The task:
Reproduce, word for word, every line starting at the line that contains "Task: Click the Auftragsnummer" and ending with the final line of the entries.

Task inputs:
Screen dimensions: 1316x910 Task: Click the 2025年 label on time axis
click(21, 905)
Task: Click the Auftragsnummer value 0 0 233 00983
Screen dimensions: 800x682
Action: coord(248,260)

Final answer:
Task: Click the Auftragsnummer value 0 0 233 00983
Screen dimensions: 800x682
Action: coord(248,260)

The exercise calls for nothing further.